レディのKさんは売れっ子らしくあちこちで見かけたが配達の途中すれ違うといつも元気に声をかけてくれた。
うちへの配達時間は留守が多い時間帯だったのでボックスを置いてもらってそこにヤクルトを配達してもらっていた。
伝えたいことがあるときはお手紙が入っていたり、入れたりしながらやり取りをして、大阪への引っ越しが決まりお別れとなったときはやはりお手紙で
「お元気でいてください」
と言葉を渡しあった。
ヤクルトさんは球団が頑張ったシーズンには子どもたちに、とノートやシールなどのおまけをくれる。
年末にはいつもカレンダーをくれる。おかげでうちのキッチン用カレンダーは何年もヤクルトカレンダーだ。

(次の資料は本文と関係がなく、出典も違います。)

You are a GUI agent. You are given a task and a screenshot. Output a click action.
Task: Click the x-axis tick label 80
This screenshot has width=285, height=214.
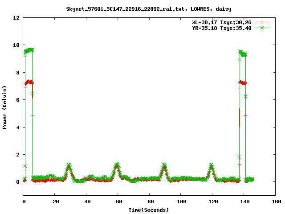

引っ越しでお別れのときには寂しいけれど私たちは出会いと別れを繰り返してきた。今更出会いもカレンダーも変えられない。
そして今、大阪。
この町、このマンション。全然ヤクルトレディがいない、見当たらない。
正確には一度だけ家から自転車で10分くらいの横断歩道で信号待ちをしているとき、後ろに自転車のヤクルトさんがいたことがある。
声をかけようか迷ったが家から微妙に離れている。
縄張りが違うかもしれない、と思い踏みとどまってしまった。
後悔している。
スーパーで買えばいい、と思うかもしれないが『ヤクルトレディのみが扱う宅配限定商品』というのが謳い文句の品を飲んでいたのでスーパーの品ではもう納得がいかないのだ。
違い?
分かりやすいところでは、内容量が違う気がするし、もしかしたら目に見えないシロタ株のなにかが違うのかもしれない。
正直、違いなんて分からないもっと言えばどうでもいい。
とにかく私は新たなレディと出会い、ヤクルトを手にしたいのだ。
何だこの欲求。
ある夜、もう仕方ない文明の利器、ネットでなんとかしようと『ヤクルト 申し込み』で検索をかけた。

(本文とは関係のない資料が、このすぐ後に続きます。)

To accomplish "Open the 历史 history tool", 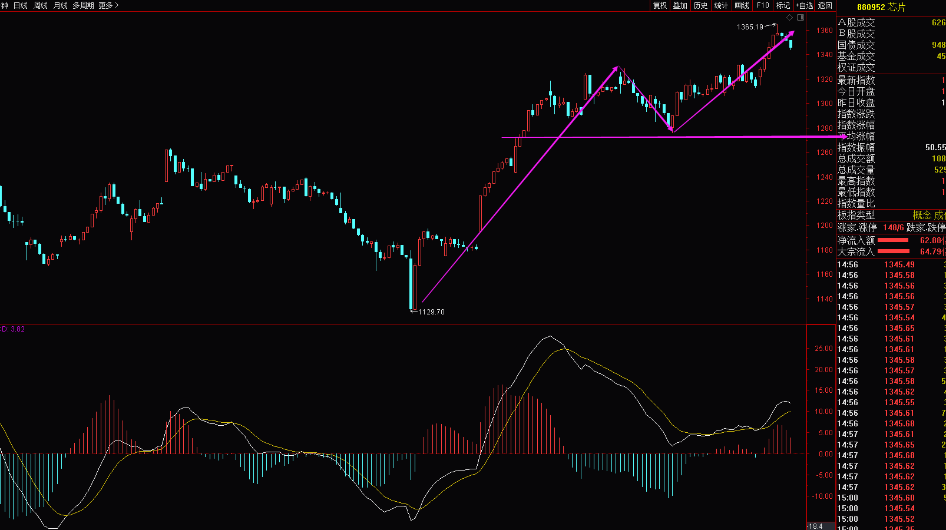I will click(700, 5).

すぐに『ヤクルト届けてネット』という目的のページが見つかったので届けてほしい、いつもの商品『ヤクルト400LT』を検索すると
大変申し訳ございません。
対象の商品は、現在、新たな注文の受付を休止しております。
の文字。
ヤクルトを売ってくれないの?
ヤクルト屋さんなのに?
じゃあ、何を売ってくれるのかとスクロールしていくとどうやらミルミルは私のようなポッと出にも売ってくれるらしい。
ミルミル。
そうじゃないんだよ。
神奈川のヤクルトレディKさんの推薦状でも用意しとけばよかったのか。
しかしヤクルトレディだって新規客は必要なはずだ。とくに新しく就職した人ならば。
彼女らは今、ミルミルだけで営業をかけているというのだろうが。
カードが弱すぎやしないか。
営業用に個人で融通できる分があるかもしれない。
なんとかヤクルトレディを捕まえて、直接お願いしてみたい。
無理は言いません。道理も通します。
だけど万に一つの可能性にかけて私は今日もヤクルトレディを探しています。